LncRNA PVT1 overexpression is a poor prognostic biomarker and regulates migration and invasion in small cell lung cancer

Chengsuo Huang 1, Shuguang Liu 2, Huijun Wang 1, Zicheng Zhang 3, Qing Yang 4, Fang Gao 1
PMCID: PMC5126345  PMID: 27904703

Abstract

PVT1 has been suggested as playing important roles in diverse biological processes including tumorigenesis. However, the clinical significance and biological function of PVT1 in small cell lung cancer (SCLC) is still unclear. The purpose of this study is to identify the role of PVT1 in SCLC. The expression of PVT1 was examined in SCLC tissues and cell lines through real-time PCR. Meanwhile, the relationship of PVT1 expression levels with clinical characteristics of 120 SCLC patients was analyzed. Univariate and multivariate analyses were performed to determine the association between PVT1 expression and prognosis of SCLC patient. The biological function of PVT1 on tumor cell growth and mobility were explored through MTT, colony formation, Transwell migration and invasion assays in vitro. In our results, PVT1 expression was markedly higher in SCLC tissues and cell lines than in normal lung tissues and normal bronchial epithelial cell lines (both P<0.001). High levels of PVT1 were positively associated with the status of clinical stage (Limited vs. Extensive, P<0.001), lymph node metastasis (No vs. Yes, P<0.001), and distant metastasis (No vs. Yes, P<0.001) in SCLC patients. Patients with higher PVT1 expression had a significantly poorer overall survival time than did patients with low PVT1 expression (P<0.001). Multivariate analysis showed that PVT1 overexpression was an independent prognostic indicator (P=0.024) for the survival of patients with SCLC. Knocking down PVT1 expression significantly inhibited the SCLC cell migration and invasion in vitro (both P<0.001), but has no effect on the growth of SCLC cells (both P>0.05).

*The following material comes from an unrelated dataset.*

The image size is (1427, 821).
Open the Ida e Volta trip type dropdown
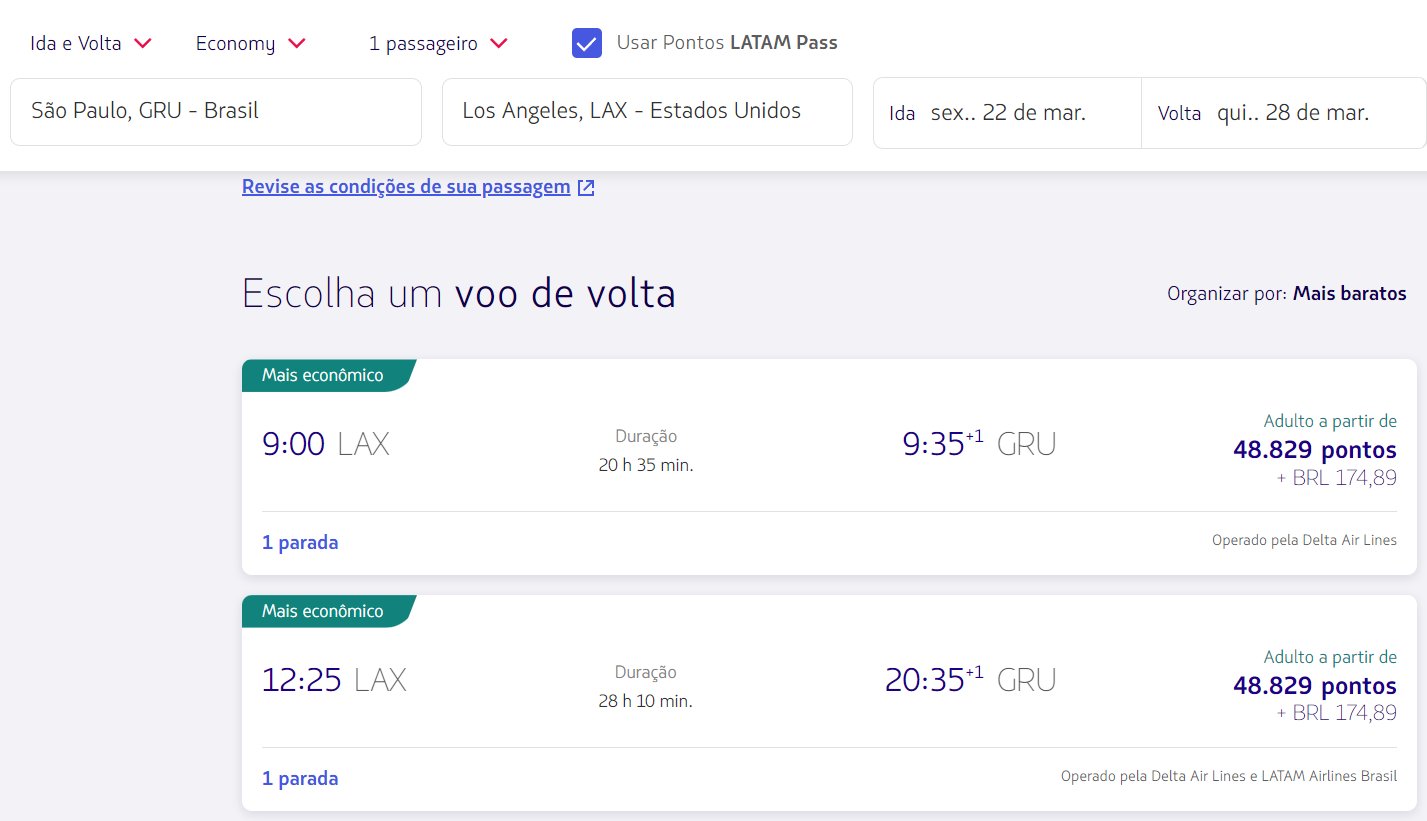[91, 43]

In conclusion, PVT1 could serve as a new biomarker and a potential therapeutic target for SCLC patients.

Keywords: PVT1, SCLC, lncRNA, biomarker

Introduction

The incidence and mortality of lung cancer are the highest in the malignant tumor in our country [1]. In the America, a total of estimated 221,200 new lung cancer patients and 158,040 lung cancer patient deaths occur in 2015 according to 2015 Cancer Statistics [2]. Non-small cell lung cancer (NSCLC) and small cell lung cancer (SCLC) are main subtypes of lung cancer, and SCLC represents 15-20% of all lung cancer cases which is characterized by its aggressive nature and poor prognosis [3]. In the recent ten years, NSCLC has made great progress on the target therapy, such as EGFR-TKI (Epidermal Growth Factor Receptor-Tyrosine Kinase Inhibitors) and ALK (Anaplastic lymphoma kinase) inhibition [4,5]. Although the effective rate of front-line chemotherapy is acceptable, the 5-year survival of SCLC remains 15-25% for patients with limited stage [6,7] and 7.8% for patients with extensive stage [8]. Thus, it is urgent to identify reliable prognostic biomarkers and develop targeted molecular therapies for SCLC.

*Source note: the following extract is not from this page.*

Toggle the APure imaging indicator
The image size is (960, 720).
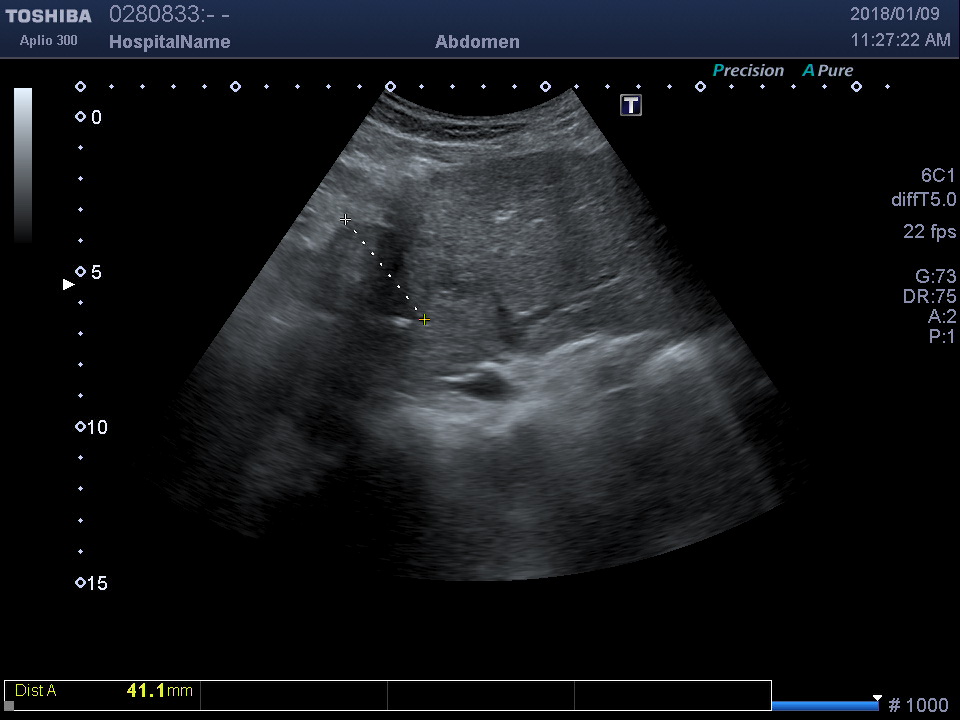[x=828, y=71]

Long non-coding RNAs (lncRNAs) are a group of non-protein-coding RNAs that regulate gene expression at the transcriptional or posttranscriptional level [9]. Benefiting from the fast development of sequencing technique and bioinformatics methods, more and more new lncRNAs are discovered and identified as oncogene or anti-oncogene in lung cancer, such as MALAT1 [10-12], HOTAIR [13-15], H19 [16], MEG3 [17], and GAS6-AS1 [18].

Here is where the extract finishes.